◆ Written task ◆
Copy the data lines starting at the one containing "The image size is (523, 350)." and ending at the one containing "center [448, 496].", swapping "open-window-button" for "close-window-button" and leaving everything else unchanged.

◆ Input data ◆
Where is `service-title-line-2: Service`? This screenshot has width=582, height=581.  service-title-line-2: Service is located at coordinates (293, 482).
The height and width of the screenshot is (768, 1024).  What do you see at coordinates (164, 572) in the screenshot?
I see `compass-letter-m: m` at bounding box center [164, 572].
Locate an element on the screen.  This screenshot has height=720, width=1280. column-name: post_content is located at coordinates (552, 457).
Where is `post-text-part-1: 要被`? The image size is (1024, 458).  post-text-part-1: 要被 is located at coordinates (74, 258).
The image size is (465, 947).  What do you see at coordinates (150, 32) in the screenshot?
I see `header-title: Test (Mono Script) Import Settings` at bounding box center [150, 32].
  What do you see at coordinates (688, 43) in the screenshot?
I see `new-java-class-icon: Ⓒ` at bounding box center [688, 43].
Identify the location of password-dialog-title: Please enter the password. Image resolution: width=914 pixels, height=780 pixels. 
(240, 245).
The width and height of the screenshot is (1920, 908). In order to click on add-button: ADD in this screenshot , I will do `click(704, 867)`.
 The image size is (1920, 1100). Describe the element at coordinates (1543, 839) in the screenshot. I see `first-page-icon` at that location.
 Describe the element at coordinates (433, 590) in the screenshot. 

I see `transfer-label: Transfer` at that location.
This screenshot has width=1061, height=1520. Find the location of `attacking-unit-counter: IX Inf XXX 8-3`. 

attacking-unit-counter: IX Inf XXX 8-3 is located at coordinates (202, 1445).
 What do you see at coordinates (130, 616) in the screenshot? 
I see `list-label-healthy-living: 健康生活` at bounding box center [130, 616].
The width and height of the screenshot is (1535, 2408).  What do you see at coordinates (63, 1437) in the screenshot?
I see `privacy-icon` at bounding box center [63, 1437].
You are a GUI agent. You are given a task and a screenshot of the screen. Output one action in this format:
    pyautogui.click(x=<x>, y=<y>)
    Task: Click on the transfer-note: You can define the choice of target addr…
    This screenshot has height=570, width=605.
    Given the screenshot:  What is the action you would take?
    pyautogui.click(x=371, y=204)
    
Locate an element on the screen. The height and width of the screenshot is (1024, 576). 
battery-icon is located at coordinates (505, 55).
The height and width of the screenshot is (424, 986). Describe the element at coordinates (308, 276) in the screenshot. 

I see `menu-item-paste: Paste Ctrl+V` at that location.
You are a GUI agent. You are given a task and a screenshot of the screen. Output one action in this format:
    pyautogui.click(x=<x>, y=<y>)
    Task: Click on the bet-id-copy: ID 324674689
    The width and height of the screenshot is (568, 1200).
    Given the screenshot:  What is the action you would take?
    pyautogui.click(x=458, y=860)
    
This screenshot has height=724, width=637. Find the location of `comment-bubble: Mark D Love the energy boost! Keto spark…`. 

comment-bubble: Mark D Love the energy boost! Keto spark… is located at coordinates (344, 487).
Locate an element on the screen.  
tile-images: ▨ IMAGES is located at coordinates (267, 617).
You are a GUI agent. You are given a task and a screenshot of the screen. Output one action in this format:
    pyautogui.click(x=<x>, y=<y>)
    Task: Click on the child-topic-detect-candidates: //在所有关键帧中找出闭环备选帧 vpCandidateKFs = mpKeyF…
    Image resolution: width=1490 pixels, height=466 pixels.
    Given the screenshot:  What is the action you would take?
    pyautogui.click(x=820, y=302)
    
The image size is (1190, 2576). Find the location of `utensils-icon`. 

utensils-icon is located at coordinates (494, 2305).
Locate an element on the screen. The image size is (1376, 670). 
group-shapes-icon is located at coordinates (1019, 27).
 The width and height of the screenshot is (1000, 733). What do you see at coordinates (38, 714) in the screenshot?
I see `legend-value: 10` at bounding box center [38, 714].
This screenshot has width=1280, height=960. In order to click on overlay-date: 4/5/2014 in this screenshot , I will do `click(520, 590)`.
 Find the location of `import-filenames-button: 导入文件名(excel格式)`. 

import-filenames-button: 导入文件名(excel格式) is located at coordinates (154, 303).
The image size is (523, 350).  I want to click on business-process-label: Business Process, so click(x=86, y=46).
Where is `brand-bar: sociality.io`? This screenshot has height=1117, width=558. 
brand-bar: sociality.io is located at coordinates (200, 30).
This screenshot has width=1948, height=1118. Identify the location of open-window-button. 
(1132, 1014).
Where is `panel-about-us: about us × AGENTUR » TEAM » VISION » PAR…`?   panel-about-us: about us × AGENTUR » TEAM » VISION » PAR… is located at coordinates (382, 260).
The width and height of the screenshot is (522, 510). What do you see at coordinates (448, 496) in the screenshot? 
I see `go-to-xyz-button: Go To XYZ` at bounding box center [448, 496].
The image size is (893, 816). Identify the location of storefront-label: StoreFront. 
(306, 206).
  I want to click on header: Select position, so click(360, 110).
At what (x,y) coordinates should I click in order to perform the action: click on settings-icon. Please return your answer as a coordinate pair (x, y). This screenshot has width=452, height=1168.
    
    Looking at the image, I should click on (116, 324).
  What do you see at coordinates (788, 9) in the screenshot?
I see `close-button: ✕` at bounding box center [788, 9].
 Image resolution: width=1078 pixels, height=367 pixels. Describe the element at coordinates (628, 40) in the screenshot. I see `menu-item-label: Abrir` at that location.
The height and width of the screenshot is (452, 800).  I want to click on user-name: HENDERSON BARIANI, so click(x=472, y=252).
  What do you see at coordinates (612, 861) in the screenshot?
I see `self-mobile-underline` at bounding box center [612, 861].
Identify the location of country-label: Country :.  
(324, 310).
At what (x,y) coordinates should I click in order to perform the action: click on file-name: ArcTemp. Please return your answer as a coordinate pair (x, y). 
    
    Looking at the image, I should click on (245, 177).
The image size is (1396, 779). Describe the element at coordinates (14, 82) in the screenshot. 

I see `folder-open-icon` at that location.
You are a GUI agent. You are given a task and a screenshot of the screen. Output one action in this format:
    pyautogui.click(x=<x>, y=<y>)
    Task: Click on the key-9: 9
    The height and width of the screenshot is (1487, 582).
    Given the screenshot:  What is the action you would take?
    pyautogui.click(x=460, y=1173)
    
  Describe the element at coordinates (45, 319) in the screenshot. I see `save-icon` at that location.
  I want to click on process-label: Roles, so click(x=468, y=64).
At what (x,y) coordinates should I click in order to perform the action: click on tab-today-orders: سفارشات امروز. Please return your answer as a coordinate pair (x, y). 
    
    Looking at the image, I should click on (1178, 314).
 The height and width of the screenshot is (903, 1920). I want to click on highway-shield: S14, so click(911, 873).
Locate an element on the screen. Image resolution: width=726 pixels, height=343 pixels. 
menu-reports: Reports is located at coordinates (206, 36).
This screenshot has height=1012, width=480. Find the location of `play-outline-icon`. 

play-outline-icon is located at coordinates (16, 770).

◆ Result below ◆
The image size is (523, 350).  I want to click on business-process-label: Business Process, so click(x=86, y=46).
Where is `brand-bar: sociality.io`? This screenshot has height=1117, width=558. 
brand-bar: sociality.io is located at coordinates (200, 30).
This screenshot has width=1948, height=1118. Identify the location of close-window-button. 
(1132, 1014).
Where is `panel-about-us: about us × AGENTUR » TEAM » VISION » PAR…`?   panel-about-us: about us × AGENTUR » TEAM » VISION » PAR… is located at coordinates (382, 260).
The width and height of the screenshot is (522, 510). What do you see at coordinates (448, 496) in the screenshot? 
I see `go-to-xyz-button: Go To XYZ` at bounding box center [448, 496].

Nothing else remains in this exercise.